By consequence, the drop in drilling and spending activities is taking its toll, leading to declines in production. Hence leading to a rebound in price. These activities have sparked optimism that the markets may finally be on for a bullish ride back up.
According to Goldman’s latest report on oil, the investment bank has expressed a contrary opinion, arguing that: “not only is the oil rally a bit premature, but that the rally itself will be “self-defeating.” The rally in oil prices could actually bring most of the drillers back, hence leading to renewed glut and then another fall in prices, possibly a double dip (or triple dip if you count the price declines from February to March 2015).
The Goldman Sachs report says that the problem transcends just a surplus of crude, but also includes a surplus of capital, stating that: “Access to cheap finance has allowed production companies to stay in the game and continue to drill new wells.

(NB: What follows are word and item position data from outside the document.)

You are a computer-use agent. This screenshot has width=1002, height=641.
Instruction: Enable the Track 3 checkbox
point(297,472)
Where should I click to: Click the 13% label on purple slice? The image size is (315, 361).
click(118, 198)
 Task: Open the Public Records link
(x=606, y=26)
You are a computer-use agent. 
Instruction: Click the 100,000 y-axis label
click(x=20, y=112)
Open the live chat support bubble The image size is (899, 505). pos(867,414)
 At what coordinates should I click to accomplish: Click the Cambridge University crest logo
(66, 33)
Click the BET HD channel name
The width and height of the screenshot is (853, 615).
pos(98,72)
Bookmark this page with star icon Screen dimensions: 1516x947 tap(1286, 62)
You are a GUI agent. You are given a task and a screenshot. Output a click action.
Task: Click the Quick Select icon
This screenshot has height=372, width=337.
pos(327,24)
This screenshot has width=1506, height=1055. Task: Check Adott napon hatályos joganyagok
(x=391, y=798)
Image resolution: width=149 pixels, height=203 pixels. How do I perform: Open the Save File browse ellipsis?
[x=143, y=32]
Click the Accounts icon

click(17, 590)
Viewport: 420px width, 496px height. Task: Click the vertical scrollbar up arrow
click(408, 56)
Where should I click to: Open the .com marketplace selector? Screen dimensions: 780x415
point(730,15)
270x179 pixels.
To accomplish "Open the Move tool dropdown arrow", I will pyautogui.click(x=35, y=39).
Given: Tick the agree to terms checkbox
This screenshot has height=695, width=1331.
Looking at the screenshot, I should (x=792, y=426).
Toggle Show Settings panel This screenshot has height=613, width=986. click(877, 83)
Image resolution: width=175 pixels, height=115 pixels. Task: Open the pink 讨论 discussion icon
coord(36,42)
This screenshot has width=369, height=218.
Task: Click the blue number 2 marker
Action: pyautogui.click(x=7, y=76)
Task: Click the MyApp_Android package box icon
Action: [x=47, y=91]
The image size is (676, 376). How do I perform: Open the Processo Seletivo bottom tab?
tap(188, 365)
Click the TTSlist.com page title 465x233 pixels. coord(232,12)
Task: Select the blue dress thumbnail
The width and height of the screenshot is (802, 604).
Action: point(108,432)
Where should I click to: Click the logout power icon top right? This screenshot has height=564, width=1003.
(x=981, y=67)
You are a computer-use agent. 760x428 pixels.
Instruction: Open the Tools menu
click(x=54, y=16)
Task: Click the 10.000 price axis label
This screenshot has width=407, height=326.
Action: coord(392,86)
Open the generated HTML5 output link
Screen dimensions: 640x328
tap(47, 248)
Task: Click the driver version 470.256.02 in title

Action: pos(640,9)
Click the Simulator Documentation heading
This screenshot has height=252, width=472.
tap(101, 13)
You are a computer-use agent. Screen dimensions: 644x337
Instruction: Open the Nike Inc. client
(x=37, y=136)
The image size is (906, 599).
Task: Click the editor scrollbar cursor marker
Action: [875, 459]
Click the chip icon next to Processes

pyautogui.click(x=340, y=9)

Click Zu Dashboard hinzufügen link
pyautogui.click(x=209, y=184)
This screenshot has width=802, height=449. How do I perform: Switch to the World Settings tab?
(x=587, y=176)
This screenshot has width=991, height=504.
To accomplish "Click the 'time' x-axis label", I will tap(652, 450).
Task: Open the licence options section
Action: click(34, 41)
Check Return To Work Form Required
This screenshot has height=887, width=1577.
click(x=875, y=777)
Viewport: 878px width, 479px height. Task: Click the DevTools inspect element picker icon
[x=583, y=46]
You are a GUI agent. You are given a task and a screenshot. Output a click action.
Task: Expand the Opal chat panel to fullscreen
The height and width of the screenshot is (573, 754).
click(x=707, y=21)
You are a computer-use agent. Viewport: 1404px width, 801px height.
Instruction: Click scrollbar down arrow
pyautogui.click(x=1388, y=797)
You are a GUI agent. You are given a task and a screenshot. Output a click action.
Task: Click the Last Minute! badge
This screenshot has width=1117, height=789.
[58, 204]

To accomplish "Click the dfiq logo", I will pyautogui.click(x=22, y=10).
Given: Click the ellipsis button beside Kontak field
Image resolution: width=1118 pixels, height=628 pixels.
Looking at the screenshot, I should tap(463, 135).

Even companies that have seen their cash flows dry up or have run into liquidity problems have still been able to find investors willing to pony up fresh capital.”
In summary, the Goldman Sachs oil prediction opines that the setup is forming for another dip in oil prices, possibly as low as $45 per barrel by October. “We find that the global market imbalances are in fact not solved and believe that the rally will prove self-defeating as it undermines the nascent rebalancing,” Goldman analysts wrote in an investor’s note.